CLDec 10, 2020

Multi-Sense Language Modelling

arXiv:2012.05776v3627 citations
AI Analysis

This work tackles the challenging problem of explicitly modeling polysemy in language models, which could benefit end tasks like assistive writing and improve linking language models with knowledge bases.

The paper proposes a multi-sense language model that predicts both the next word and its sense in context, aiming to address the current lack of explicit polysemy modeling in common language models. It introduces a structured prediction framework that decomposes the task into word and sense prediction, utilizing a Graph Attention Network to encode sense definitions and examples.

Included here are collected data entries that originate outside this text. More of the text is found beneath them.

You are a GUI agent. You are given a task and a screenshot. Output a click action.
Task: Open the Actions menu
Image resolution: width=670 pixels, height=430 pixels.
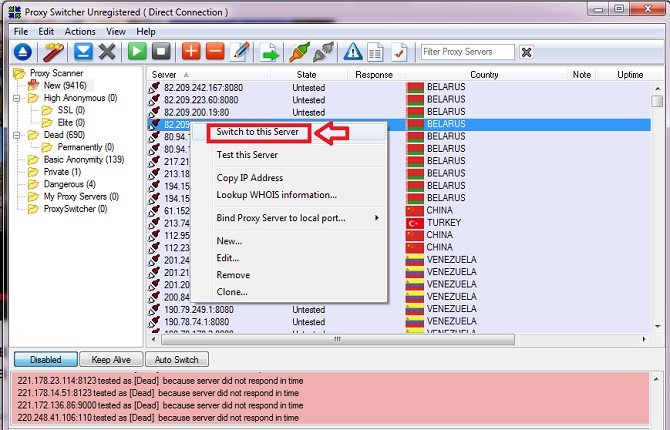pyautogui.click(x=80, y=32)
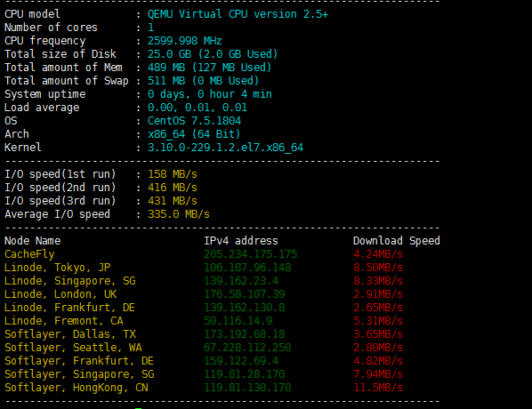Click the Softlayer, HongKong, CN node
The width and height of the screenshot is (532, 409).
(76, 388)
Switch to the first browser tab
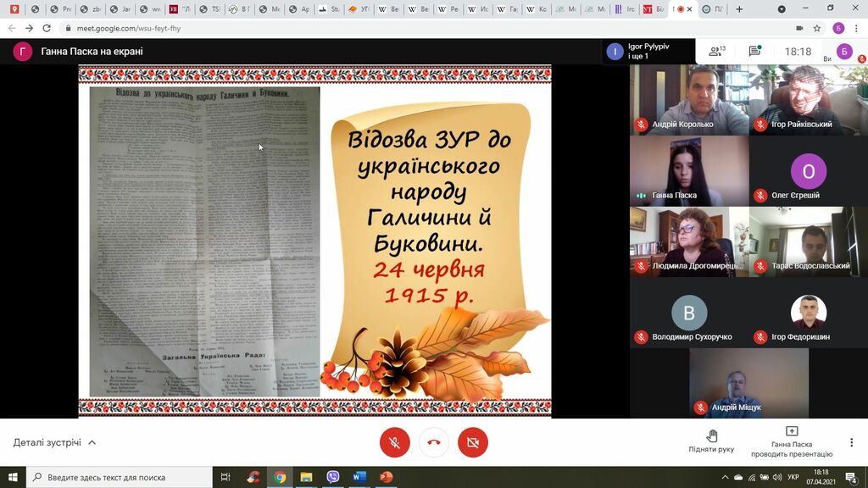Viewport: 868px width, 488px height. (x=14, y=9)
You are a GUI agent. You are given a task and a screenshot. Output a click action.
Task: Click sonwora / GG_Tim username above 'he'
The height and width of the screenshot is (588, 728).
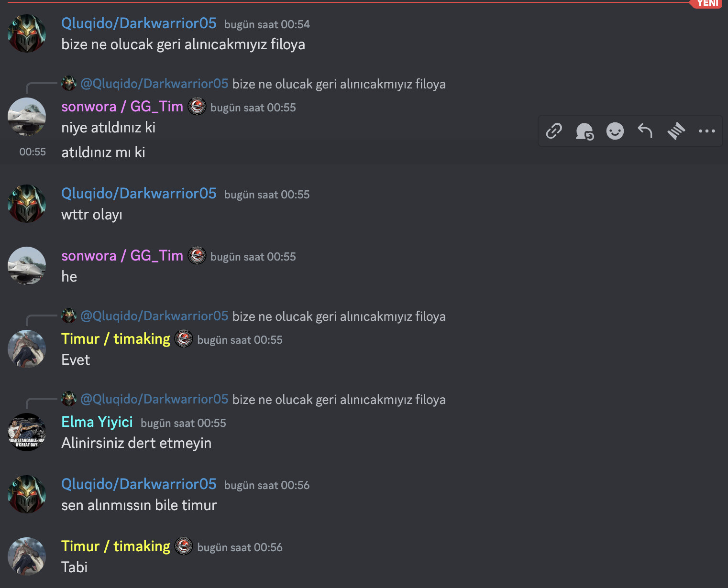click(122, 256)
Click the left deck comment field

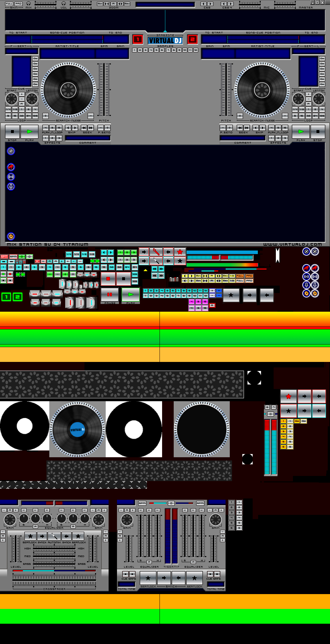click(x=88, y=138)
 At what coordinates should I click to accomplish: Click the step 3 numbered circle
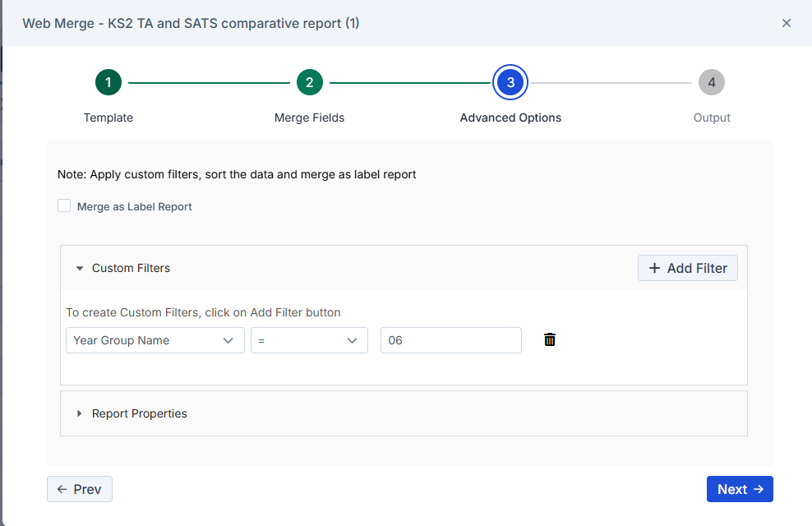[x=510, y=82]
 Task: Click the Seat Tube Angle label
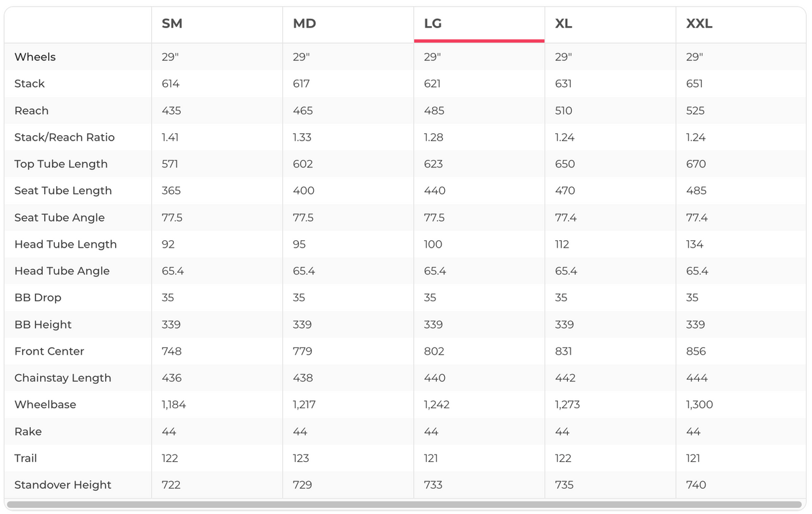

The effectiveness of a language model is influenced by its token representations, which must encode contextual information and handle the same word form having a plurality of meanings (polysemy). Currently, none of the common language modelling architectures explicitly model polysemy. We propose a language model which not only predicts the next word, but also its sense in context. We argue that this higher prediction granularity may be useful for end tasks such as assistive writing, and allow for more a precise linking of language models with knowledge bases. We find that multi-sense language modelling requires architectures that go beyond standard language models, and here propose a structured prediction framework that decomposes the task into a word followed by a sense prediction task. To aid sense prediction, we utilise a Graph Attention Network, which encodes definitions and example uses of word senses. Overall, we find that multi-sense language modelling is a highly challenging task, and suggest that future work focus on the creation of more annotated training datasets.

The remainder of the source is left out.